Annie Liebovitz uses the Lastolite's chief name-brand competitor all the time. So, you've probably seen a lot of celebrity portraiture and advertising shot with umbrella boxes. What I like about them over conventional umbrellas is that they set up FAST, and they keep ambient spill MUCH more under control than reflecting umbrellas, and do not create the soft,hazy,ugly light that shoot through umbrellas can create in smaller spaces when used with higher levels of flash power. When you need to use 300, to 1200 watt-seconds through one flash head, a shoot-through umbrella will be sending 40% of he light out through the front and 60% is blown back the opposite way, which in many spaces creates its own "fill" lighting, and causes a sickly, ugly look to the light.

The Lastolite Umbrella Box works on double diffusion: the umbrella, and the front panel causes the light to be diffused TWICE...this is not the way a shoot-through or reflecting umbrella works, so the lighting quality of a quality reflecting/enclosed Lastolite Umbrella Box is different from a conventional umbrella, and also different from the el-cheapo "Brolly box" things Paul C. Buff sells, which are just a cheap shoot-through umbrella with a black backing over the back side.


----------



## kundalini (Jan 25, 2011)

Derrel said:


> The Lastolite Umbrella Boxes .......


Are you refering to the 8-in-1?


Using the 8 in 1 Umbrella « Lastolite School of Photography


----------



## Derrel (Jan 25, 2011)

No, I've been referring to the 40 inch Lastolite Umbrella Box, the original model. It was used quite a bit by the founder of the dg28.com web site, whose site is, I think, the one the stobist blog spot was coined after.

LU3227 Lastolite 40" White Umbrella Box with 7mm Shaft.
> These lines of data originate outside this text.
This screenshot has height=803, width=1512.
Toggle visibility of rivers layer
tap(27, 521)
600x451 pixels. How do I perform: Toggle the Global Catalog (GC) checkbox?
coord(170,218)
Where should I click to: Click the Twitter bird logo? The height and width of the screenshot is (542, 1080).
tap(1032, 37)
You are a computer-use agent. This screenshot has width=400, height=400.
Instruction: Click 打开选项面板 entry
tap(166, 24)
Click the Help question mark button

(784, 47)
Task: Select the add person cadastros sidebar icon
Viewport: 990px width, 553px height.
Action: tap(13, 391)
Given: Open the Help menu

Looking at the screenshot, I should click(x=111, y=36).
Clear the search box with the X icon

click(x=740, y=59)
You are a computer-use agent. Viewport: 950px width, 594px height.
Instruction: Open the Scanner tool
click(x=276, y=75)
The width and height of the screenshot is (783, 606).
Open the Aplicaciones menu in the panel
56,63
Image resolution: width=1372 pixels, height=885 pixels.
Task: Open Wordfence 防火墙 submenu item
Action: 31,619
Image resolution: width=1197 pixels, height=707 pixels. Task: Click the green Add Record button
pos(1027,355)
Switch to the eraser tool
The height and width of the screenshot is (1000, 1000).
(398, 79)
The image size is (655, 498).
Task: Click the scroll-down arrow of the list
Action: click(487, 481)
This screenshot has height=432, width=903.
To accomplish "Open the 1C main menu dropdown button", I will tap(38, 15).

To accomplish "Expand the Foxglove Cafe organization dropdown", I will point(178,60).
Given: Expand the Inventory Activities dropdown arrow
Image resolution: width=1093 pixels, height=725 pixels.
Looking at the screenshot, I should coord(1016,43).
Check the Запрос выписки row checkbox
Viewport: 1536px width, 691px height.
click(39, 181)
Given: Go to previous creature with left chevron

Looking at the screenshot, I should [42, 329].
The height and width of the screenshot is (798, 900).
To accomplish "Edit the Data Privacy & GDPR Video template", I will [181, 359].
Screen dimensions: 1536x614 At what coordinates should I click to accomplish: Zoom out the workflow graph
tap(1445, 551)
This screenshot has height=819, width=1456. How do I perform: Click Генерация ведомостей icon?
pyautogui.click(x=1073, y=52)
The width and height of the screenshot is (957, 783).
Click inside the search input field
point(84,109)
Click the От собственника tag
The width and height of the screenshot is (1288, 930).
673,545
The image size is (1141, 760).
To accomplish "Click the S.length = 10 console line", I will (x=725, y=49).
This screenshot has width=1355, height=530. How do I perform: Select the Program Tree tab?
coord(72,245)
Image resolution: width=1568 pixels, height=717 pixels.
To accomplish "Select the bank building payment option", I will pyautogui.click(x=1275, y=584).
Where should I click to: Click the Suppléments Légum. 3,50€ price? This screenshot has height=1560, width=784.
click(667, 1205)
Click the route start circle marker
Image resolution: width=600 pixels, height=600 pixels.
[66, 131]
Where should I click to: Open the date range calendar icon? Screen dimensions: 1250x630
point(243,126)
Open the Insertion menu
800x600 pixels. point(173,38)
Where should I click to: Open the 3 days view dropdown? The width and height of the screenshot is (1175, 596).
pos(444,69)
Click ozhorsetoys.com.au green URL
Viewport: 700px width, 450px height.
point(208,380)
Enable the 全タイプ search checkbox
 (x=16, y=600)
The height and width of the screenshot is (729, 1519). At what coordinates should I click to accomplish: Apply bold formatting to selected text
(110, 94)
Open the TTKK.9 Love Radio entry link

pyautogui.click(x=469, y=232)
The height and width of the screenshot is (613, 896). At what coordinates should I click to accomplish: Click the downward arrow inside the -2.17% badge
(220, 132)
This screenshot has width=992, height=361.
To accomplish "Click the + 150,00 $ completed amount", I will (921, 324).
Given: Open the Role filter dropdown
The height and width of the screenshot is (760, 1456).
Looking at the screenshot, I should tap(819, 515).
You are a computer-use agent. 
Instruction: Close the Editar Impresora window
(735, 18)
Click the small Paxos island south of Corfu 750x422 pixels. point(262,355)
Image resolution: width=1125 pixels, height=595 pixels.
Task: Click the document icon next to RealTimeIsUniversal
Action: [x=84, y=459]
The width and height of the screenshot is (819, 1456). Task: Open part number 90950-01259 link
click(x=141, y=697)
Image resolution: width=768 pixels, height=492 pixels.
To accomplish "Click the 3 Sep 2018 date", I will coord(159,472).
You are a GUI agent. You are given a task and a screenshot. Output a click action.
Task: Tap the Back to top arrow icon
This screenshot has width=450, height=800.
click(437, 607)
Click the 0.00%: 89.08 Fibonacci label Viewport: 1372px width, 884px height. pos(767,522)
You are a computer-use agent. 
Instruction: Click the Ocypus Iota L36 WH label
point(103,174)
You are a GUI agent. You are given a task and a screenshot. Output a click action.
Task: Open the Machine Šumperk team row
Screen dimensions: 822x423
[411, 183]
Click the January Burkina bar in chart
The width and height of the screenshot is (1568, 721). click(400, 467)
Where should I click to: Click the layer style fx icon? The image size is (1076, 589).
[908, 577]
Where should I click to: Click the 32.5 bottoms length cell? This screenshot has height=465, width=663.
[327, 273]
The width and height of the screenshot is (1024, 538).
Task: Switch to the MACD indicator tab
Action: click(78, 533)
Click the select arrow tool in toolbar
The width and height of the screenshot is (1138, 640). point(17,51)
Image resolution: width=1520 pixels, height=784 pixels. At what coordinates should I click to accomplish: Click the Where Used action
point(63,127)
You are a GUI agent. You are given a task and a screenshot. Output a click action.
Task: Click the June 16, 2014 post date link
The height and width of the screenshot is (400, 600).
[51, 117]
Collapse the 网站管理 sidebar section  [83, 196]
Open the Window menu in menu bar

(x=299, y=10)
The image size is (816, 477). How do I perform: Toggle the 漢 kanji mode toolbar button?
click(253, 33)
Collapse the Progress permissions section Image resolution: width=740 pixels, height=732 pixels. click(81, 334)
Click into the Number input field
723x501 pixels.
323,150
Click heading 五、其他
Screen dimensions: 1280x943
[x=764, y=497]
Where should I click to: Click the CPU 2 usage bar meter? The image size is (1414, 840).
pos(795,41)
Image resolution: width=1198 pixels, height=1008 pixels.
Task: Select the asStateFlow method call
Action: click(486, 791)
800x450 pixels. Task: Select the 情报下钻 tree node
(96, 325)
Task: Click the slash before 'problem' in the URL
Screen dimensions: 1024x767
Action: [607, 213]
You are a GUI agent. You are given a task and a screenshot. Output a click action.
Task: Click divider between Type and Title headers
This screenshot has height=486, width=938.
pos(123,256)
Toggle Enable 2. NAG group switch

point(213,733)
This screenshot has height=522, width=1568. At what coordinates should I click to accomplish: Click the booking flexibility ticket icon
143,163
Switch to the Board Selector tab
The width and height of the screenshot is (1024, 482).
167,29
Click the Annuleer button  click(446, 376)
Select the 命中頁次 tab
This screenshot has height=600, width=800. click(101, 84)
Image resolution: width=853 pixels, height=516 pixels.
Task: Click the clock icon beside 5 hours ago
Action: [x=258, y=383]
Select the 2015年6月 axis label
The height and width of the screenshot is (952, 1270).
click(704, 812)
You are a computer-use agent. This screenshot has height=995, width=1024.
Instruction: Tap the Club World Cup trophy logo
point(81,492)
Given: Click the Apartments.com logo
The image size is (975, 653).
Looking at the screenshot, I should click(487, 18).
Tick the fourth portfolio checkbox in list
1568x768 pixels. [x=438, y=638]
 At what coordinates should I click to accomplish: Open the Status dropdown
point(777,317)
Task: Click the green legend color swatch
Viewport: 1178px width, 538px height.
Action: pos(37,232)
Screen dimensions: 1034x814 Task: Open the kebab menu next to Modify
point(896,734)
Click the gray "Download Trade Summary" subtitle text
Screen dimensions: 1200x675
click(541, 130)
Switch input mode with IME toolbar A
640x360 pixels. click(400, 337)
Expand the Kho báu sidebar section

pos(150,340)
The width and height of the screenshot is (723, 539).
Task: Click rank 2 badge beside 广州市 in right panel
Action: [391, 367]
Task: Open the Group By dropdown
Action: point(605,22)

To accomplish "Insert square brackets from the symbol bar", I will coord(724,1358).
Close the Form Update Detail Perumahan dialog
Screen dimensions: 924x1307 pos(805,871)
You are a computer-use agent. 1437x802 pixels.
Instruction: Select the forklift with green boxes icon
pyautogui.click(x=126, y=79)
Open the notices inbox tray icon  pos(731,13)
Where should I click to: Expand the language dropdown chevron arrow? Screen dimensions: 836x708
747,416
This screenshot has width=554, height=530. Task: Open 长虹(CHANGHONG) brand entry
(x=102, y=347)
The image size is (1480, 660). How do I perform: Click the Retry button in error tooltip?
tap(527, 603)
The umbrella boxes that Annie Liebovitz uses so often are the Photek Softlighter models, like this one
SL5000 Photek Softlighter II, 46" Umbrella with Diffuser.


----------



## dallasimagery (Jan 25, 2011)

I prefer bounce umbrellas. I like sotboxes too though, but umbrellas are so fast and easy to move around and set up


----------



## photosoto (Jan 26, 2011)

Derrel said:


> No, I've been referring to the 40 inch Lastolite Umbrella Box, the original model. It was used quite a bit by the founder of the dg28.com web site, whose site is, I think, the one the stobist blog spot was coined after.
> 
> LU3227 Lastolite 40" White Umbrella Box with 7mm Shaft.
> 
> ...




Derrell, I am interested in this style umbrella box because of the quality light I THINK it has.  Have you used any other style diffusers to compare them to?; also, being priced basically the same, do you think either has advantages over the other?


----------



## ghache (Jan 26, 2011)

Derrel said:


> No, I've been referring to the 40 inch Lastolite Umbrella Box, the original model. It was used quite a bit by the founder of the dg28.com web site, whose site is, I think, the one the stobist blog spot was coined after.
> 
> LU3227 Lastolite 40" White Umbrella Box with 7mm Shaft.
> 
> ...


 

I am so impressed with the keaser umbrella box over a regular umbrella that i might give these a try for sure. for the price, portability, its really hard to beat.


----------



## Derrel (Jan 26, 2011)

photosoto said:


> Derrel said:
> 
> 
> > No, I've been referring to the 40 inch Lastolite Umbrella Box, the original model. It was used quite a bit by the founder of the dg28.com web site, whose site is, I think, the one the stobist blog spot was coined after.
> ...



The Lastolite Umnbrella Box is available in 40 inch ,60 inch, and 80 inch models. They are 8-panel umbrellas and use a 3-zipper front closure, so they can be used with rather larger reflector light heads, like even 8.5 inch reflectors.

I have not used the Photek Softlighter, which has recently gone to a "II" model designation, which now comes with two light discs for use in warming/changing the lighting characteristics. The Softlighter is made up of 10 panels, and so it more-round than most umbrellas.

The Steve Kaeser umbrella boxes are really low-cost, priced at around $36 for TWO 40-inchers, and they use the drawstring front closure system,much like the Photek models use.

This type of enclosed umbrella is much,much more like a softbox than  a reflecting umbrella or a shoot-through,and wha's nice is the way they keep spill light from striking the lens, or hitting the ceiling or walls, and they keep the light ALL going forward, more like a softbox does.


----------



## photosoto (Jan 26, 2011)

Derrel said:


> photosoto said:
> 
> 
> > Derrel said:
> ...



ok thanks.  I noticed the lastolite is pictured with larger light heads.  I only have a sb600 now and I didn't know if it would have excess opening around my strobe for light to spill out.
Would you recommend any additional lighting diffusers, reflectors, etc. to start out?  (anyone comment as well)


----------



## KmH (Jan 27, 2011)

mike3767 said:


> Google cowboystudio and you will find some cost effective equipment.


That is mostly lightweight, poorly made junk, so I'm not sure you can call it "cost effective", but you can sure call it cheap.


----------